Labour is still struggling to put its house in order
Published: 11 March 2010
IN the pre-election warm-up Labour boasts of its belief in a flowing fiscal policy.
This is not the time for non-stop conveyor-belt cutbacks in public sector expenditure, say Labour – a balance is needed between selected cuts and planned injections of cash into targeted wings of the economy.
Meanwhile, Labour accuse the Tories of planning to cut too deeply and too wildly.
If the government had applied its present policy to the public housing sector – as it had been urged to do in the past three years by economists, pundits and to a large extent by Lib Dem economic “guru” Vince Cable as well as by this newspaper – the property market wouldn’t be in the crisis it is.
If local authorities had been given sufficient funds to build homes as well as refurbish existing estates, the construction industry would have been given a significant boost, fringe industries would have benefited and there would have been less unemployment.
In its pre-electioneering frenzy, has Labour become a late convert?
More likely, the Chancellor simply wants to spend money in certain fields but, perversely, shows all the signs of keeping the blinds pulled down on housing.
Frustrated, the Camden Tory-Lib Dem coalitionists say they had no choice than to sell-off properties to pay for renewal of estates.

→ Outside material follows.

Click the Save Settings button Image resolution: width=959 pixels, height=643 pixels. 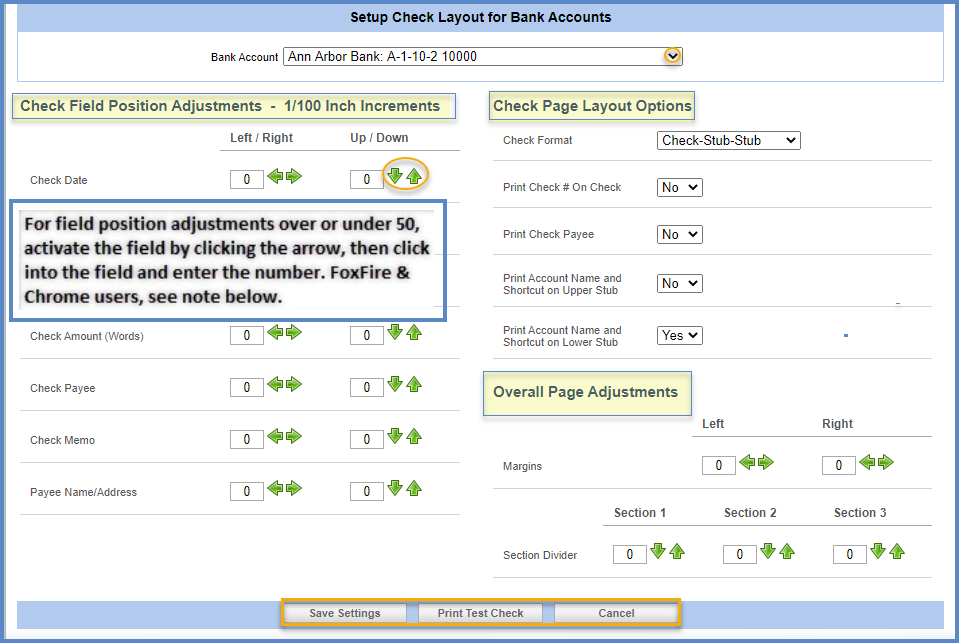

Opponents say that if they had organised a strenuous public campaign, a government, weakened by unpopularity, may have made concessions.
There is a “maybe” here.
All evidence says direct public investment in housing remains anathema to the government. Ideologically, we believe this is still an investment too far for Gordon Brown. Complexities enshroud this debate. Finance chief councillor Ralph Scott tried to break through them on Saturday but not successfully.
The fact is that while, nationally, the Lib Dems’ economic policy makes more sense than the Tories, it is hardly an improvement on Labour’s.